Generally, we'll see patterns where you enter a password, and a boolean "you need 7 chars with letters and numbers" is presented. Later, we had a reasonless graphic that shows a "strong to weak" scale ranking (and variations where this is a percentage). We've been getting better at this pattern, a lot better actually, where we think about showing user time to brute-force, explicitly showing reasons for why that score was assigned,
Now, I really like the presentation of these last two ideas, but that's not my primary concern here, and my question has nothing to do with presentation of this tool.
My question is what should a program that generates an estimated range of password security take into consideration?
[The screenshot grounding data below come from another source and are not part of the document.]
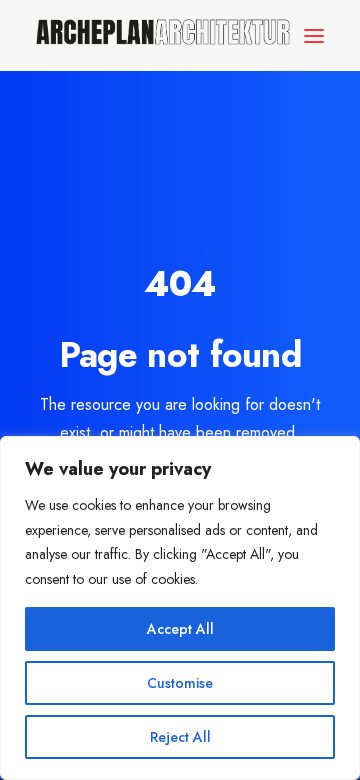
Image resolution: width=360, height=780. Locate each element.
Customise (180, 683)
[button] (314, 35)
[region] (180, 608)
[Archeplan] (163, 35)
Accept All (180, 629)
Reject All (180, 737)
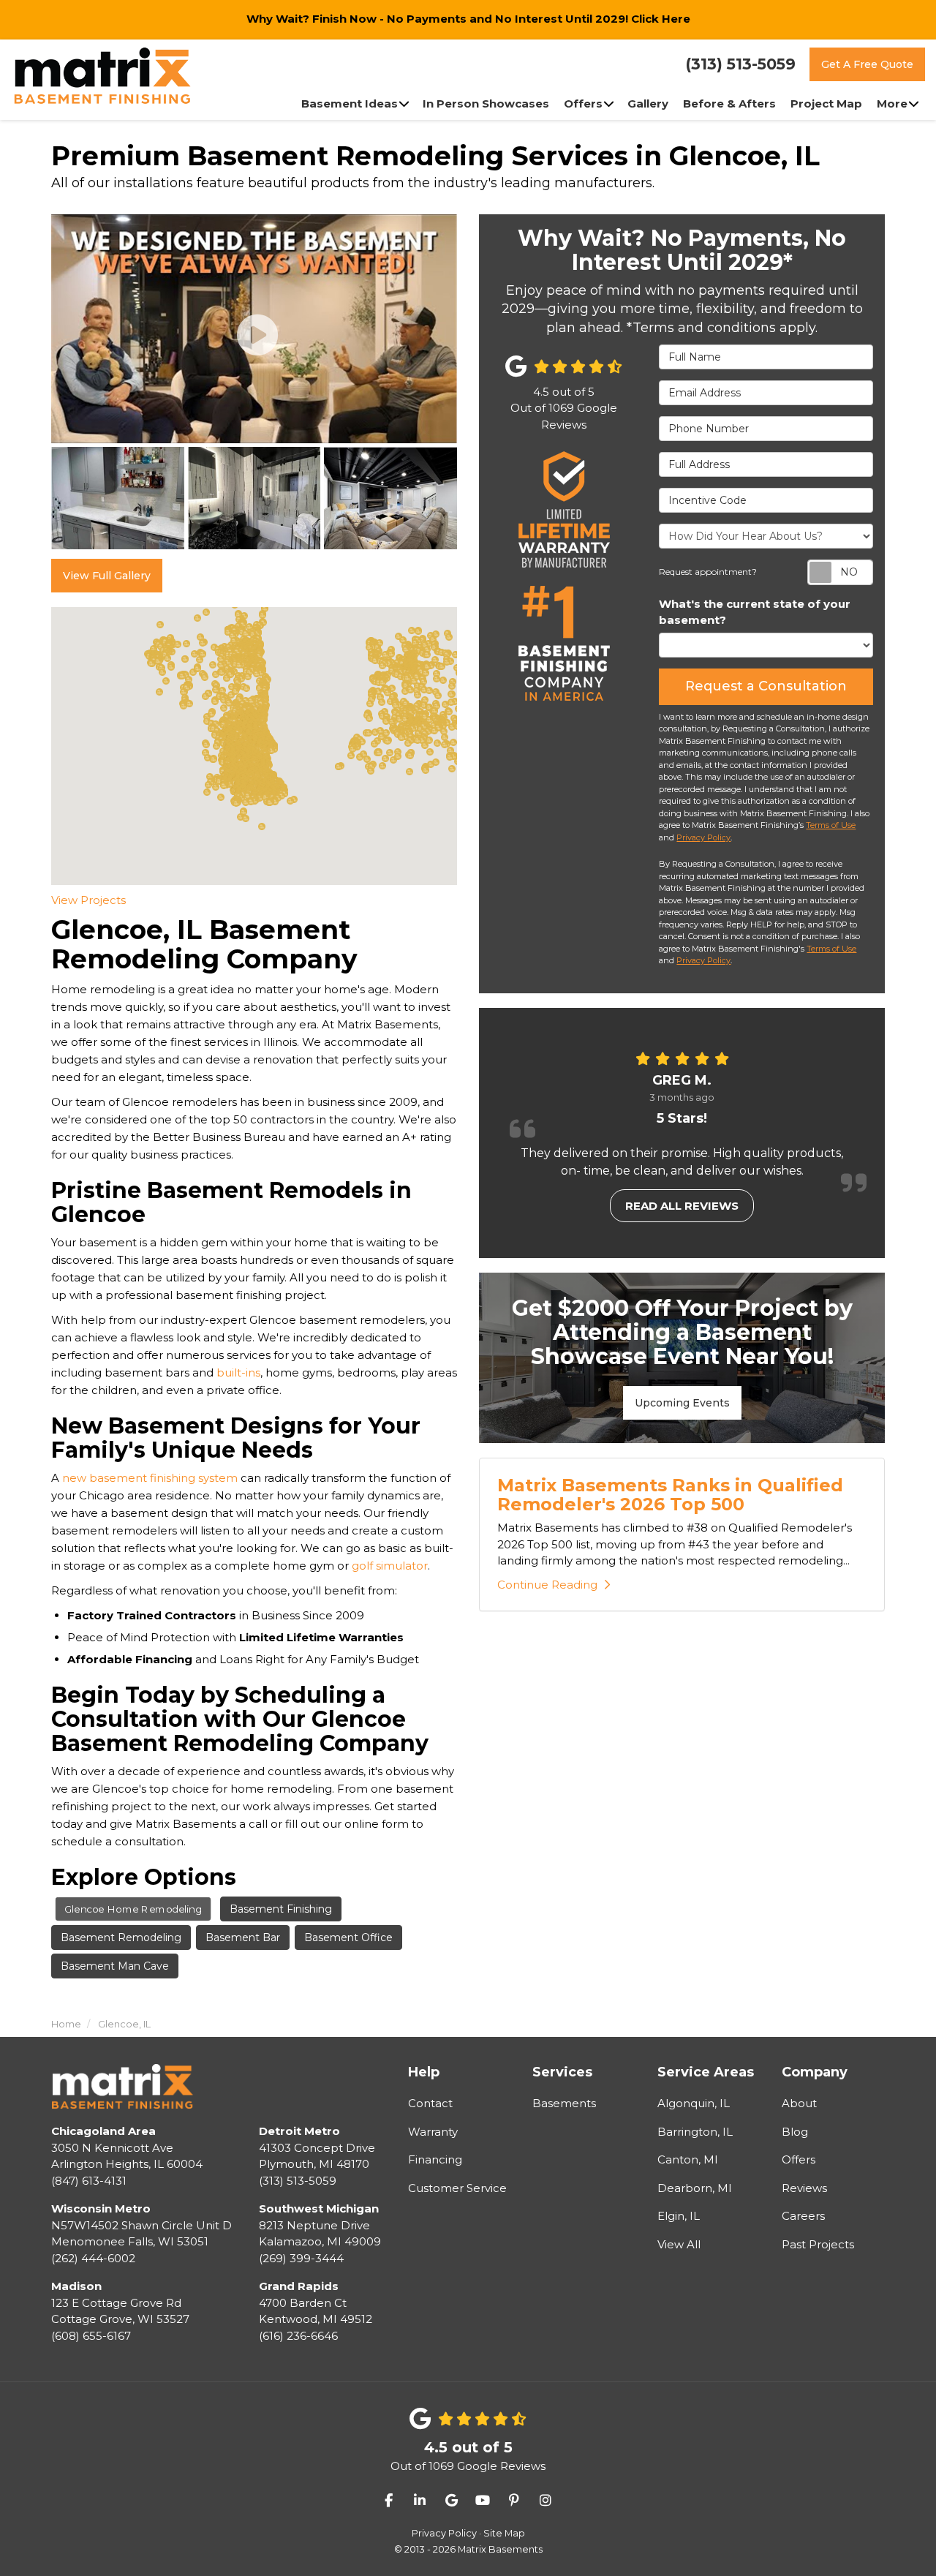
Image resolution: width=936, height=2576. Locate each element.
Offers (798, 2159)
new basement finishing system (150, 1478)
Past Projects (818, 2244)
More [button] (892, 103)
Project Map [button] (826, 103)
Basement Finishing (281, 1909)
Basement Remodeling (121, 1937)
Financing (435, 2159)
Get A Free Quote (867, 64)
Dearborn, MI (694, 2188)
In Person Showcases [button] (486, 103)
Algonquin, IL (693, 2103)
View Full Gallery (107, 575)
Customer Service (457, 2188)
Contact (430, 2103)
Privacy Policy (703, 837)
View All (679, 2244)
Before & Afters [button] (729, 103)
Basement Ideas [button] (349, 103)
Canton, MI (687, 2159)
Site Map (504, 2533)
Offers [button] (583, 103)
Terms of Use (831, 825)
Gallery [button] (647, 103)
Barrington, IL (695, 2132)
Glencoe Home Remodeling (133, 1909)
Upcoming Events (682, 1402)
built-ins (238, 1372)
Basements (564, 2103)
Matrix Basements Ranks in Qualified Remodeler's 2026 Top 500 (670, 1495)
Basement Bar (242, 1937)
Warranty (433, 2132)
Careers (803, 2216)
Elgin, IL (678, 2216)
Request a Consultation (766, 686)
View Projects (88, 900)
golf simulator (390, 1566)
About (799, 2103)
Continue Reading (547, 1585)
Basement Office (348, 1937)
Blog (795, 2132)
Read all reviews (682, 1206)
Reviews (804, 2188)
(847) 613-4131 (127, 2156)
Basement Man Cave (115, 1966)
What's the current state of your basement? (754, 612)
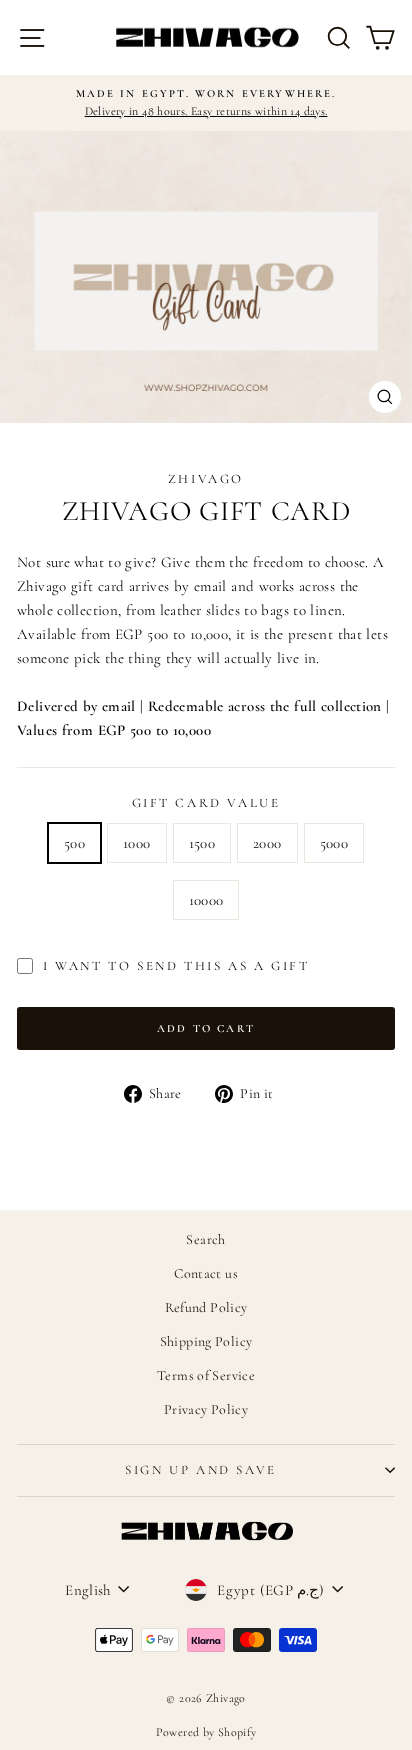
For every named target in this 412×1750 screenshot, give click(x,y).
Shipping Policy (206, 1341)
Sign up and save (201, 1470)
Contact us (206, 1273)
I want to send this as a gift (176, 966)
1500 (202, 843)
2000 (267, 843)
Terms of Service (206, 1375)
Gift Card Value (206, 803)
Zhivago (206, 479)
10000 (206, 900)
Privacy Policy (206, 1409)
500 (74, 843)
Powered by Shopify (206, 1732)
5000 (334, 843)
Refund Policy (206, 1307)
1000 (137, 843)
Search (205, 1239)
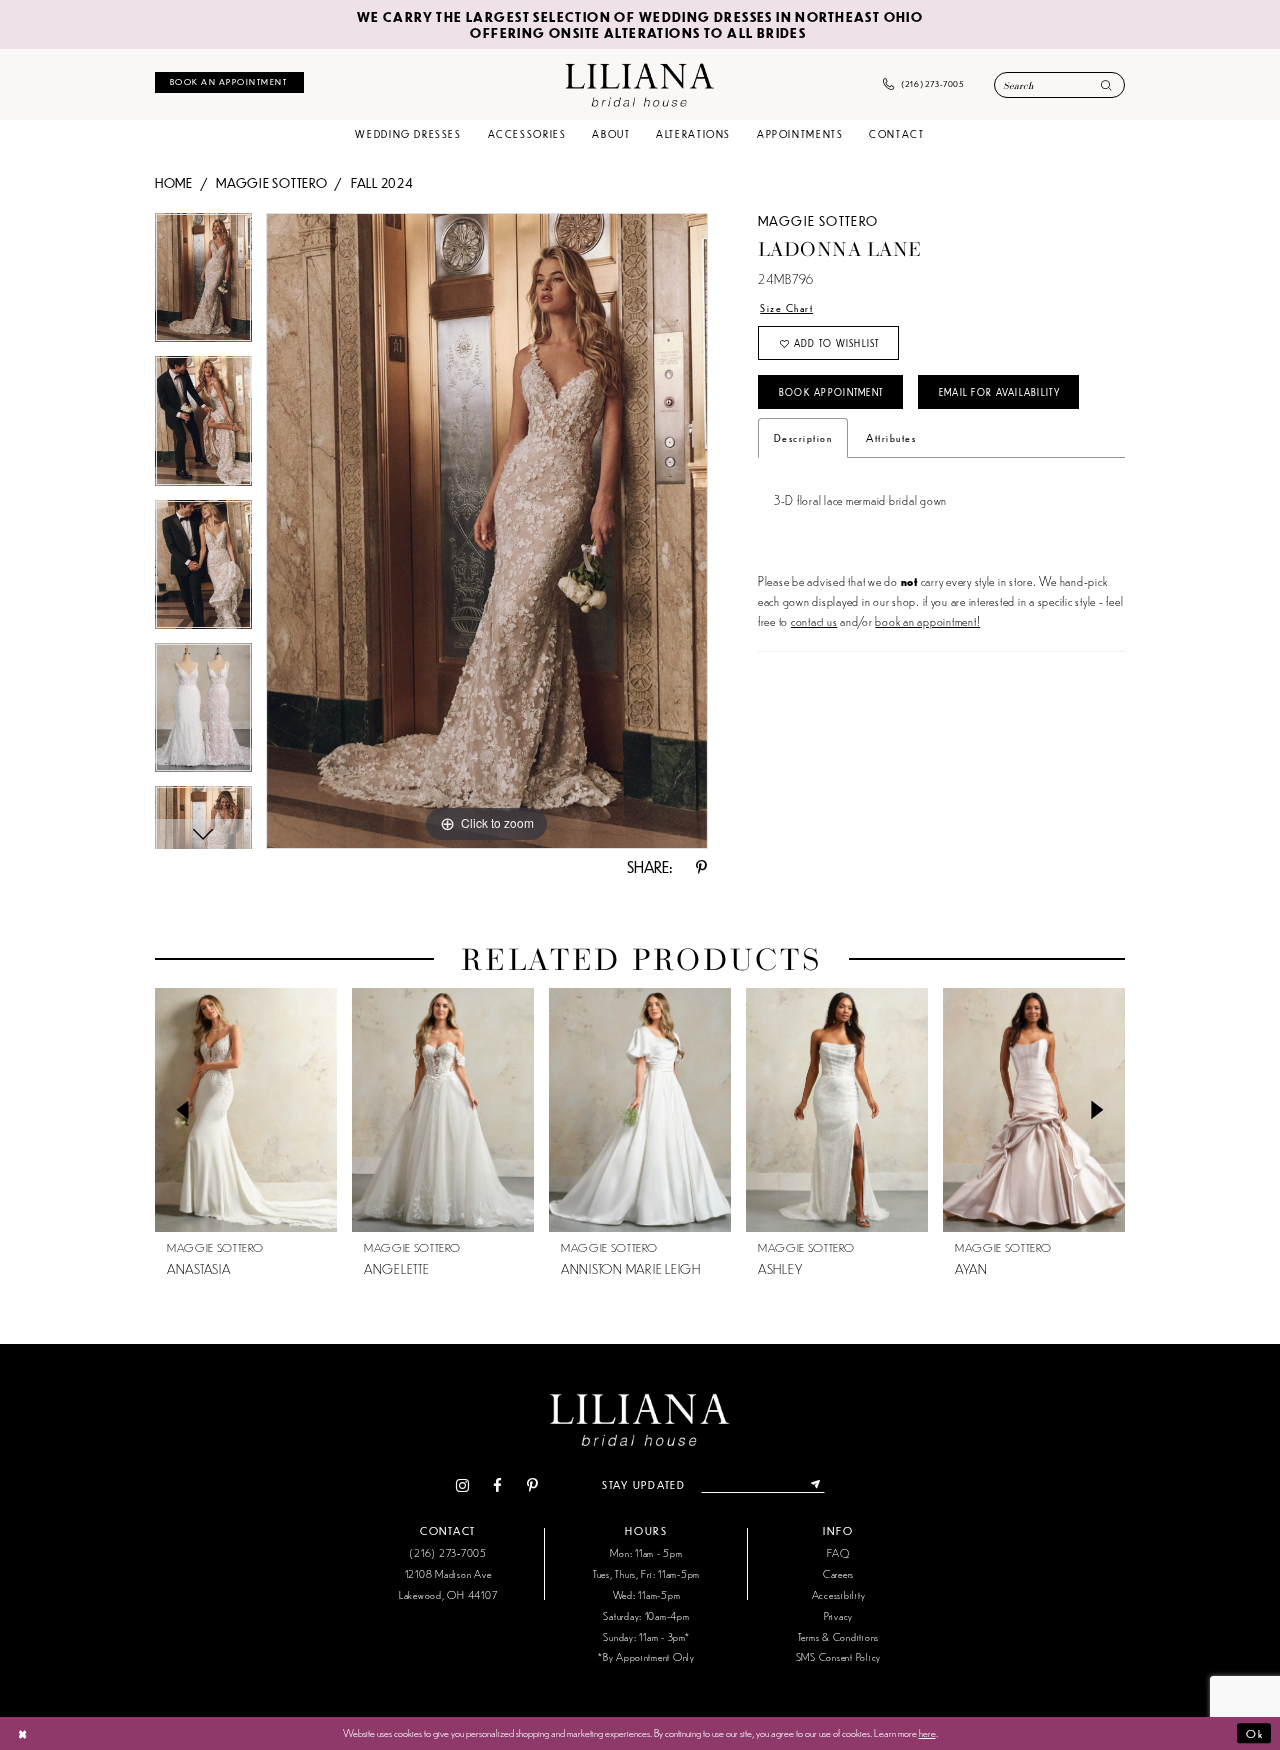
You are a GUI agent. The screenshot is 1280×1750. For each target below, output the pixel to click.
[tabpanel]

After looking through the source of howsecureismypassword.net, we see it does a few neat things, like keep a list of top 500 common passwords, groups passwords by character classes that are involved, and relates a meta-score to an estimated time to crack a bunch of hash values in that range. There's some problems with this, such as the top 500 passwords don't reflected present "top 500," but rather the ones at time of writing the code, same goes for password cracking speeds, and attacks that may not end up using brute-force.
I see similar issues with passwordmeter.com, but more in the sense that it runs best-case rather than worst-case scenarios.
So my question is
What do I need to think about to measure a password's security score at time "now"?